Hi Michael
I sloved it.
Still the question: is InetAddress.getLocalHost() is the best choice in
digester.update((new UID()+"@"+InetAddress.getLocalHost()).getBytes());
??
/Jack
On 4/29/05, Michael Nebel <[EMAIL PROTECTED]> wrote:
> Hi Jack,
>
> for me this looks like a problem how the resolver-libary under linux
> resolves your hostnames. how is your network configured? can you try to
> use the fully quallified domainname of your server instead of just
> "prodfl04" (means something like "prodfl04.THIS.IS-THE-DOMAIN.COM").

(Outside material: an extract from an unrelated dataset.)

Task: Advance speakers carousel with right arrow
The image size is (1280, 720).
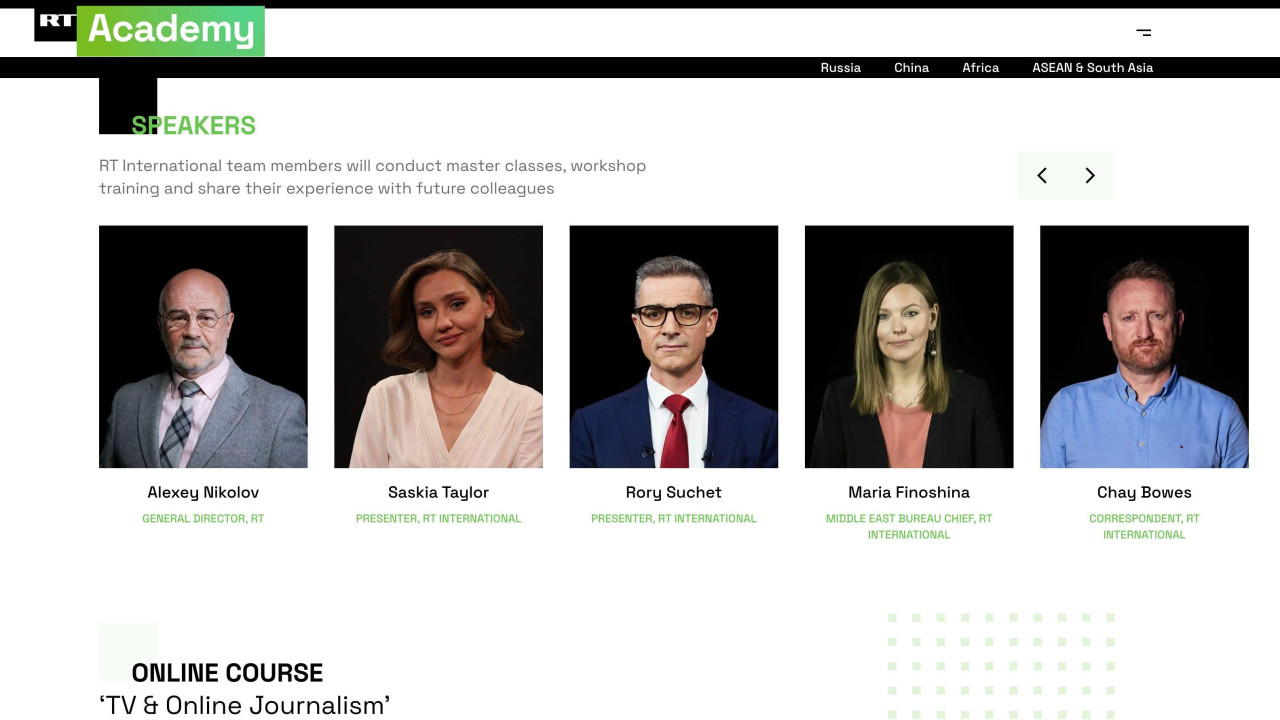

> this should work. If not: Perhaps you can try this within a
> command-shell (using "# ping prodfl04")
>
> regards
>
> Michael
>
> Jack Tang schrieb:
>
> > Hi All
> >
> > When I migrate nutch from windows to linux, some errors come.
> > See the log below:
> > -------------------------------------------------------------------------------------
> > Apr 29, 2005 3:30:00 PM org.apache.nutch.web.CrawlJobAdapter execute
> > INFO: Job:CrawlJobs.CrawlJob executing @[Fri Apr 29 15:30:00 CST 2005]

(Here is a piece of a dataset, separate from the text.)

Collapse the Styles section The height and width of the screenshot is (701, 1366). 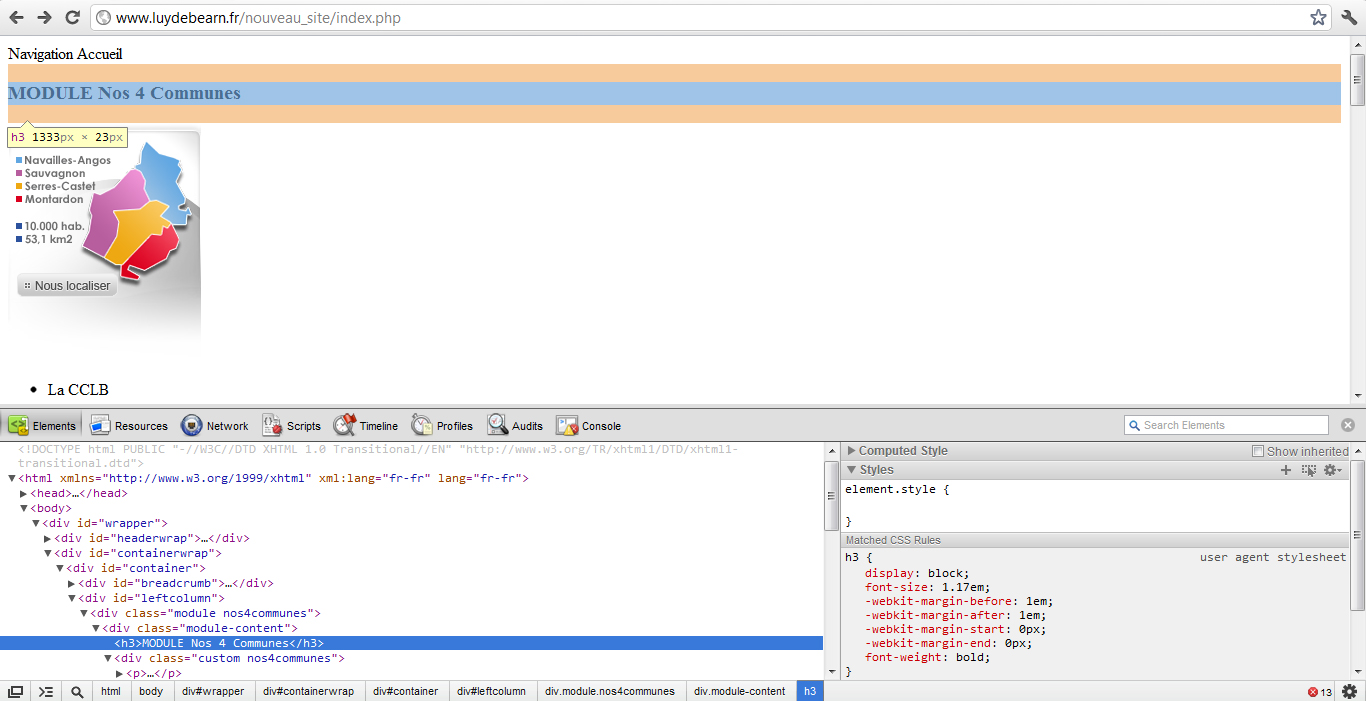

> > 050429 153000 %nutch: -local
> > /opt/tomcat/tomcat-nutch/nutch-ccs/WEB-INF/classes/seed.txt -dir
> > /opt/tomcat/tomcat-nutch/tomcat-nutch-5.0.19/bin/nutch-tmp/nutchcrawl-20050429153000
> > -depth 10 -showThreadID
> > 050429 153000 parsing
> > file:/opt/tomcat/tomcat-nutch/nutch-ccs/WEB-INF/classes/nutch-default.xml
> > 050429 153000 parsing
> > file:/opt/tomcat/tomcat-nutch/nutch-ccs/WEB-INF/classes/crawl-tool.xml
> > 050429 153000 parsing
> > file:/opt/tomcat/tomcat-nutch/nutch-ccs/WEB-INF/classes/nutch-site.xml
> > 050429 153000 crawl started in:
> > /opt/tomcat/tomcat-nutch/tomcat-nutch-5.0.19/bin/nutch-tmp/nutchcrawl-20050429153000
> > 050429 153000 rootUrlFile =
> > /opt/tomcat/tomcat-nutch/nutch-ccs/WEB-INF/classes/seed.txt
> > 050429 153000 threads = 10
> > 050429 153000 depth = 10
> > 050429 153000 Exceptions in crawl process:
> > java.net.UnknownHostException: prodfl04: prodfl04
> > java.lang.RuntimeException: java.net.UnknownHostException: prodfl04:
> > prodfl04
> > at
> > org.apache.nutch.io.SequenceFile$Writer.<init>(SequenceFile.java:67)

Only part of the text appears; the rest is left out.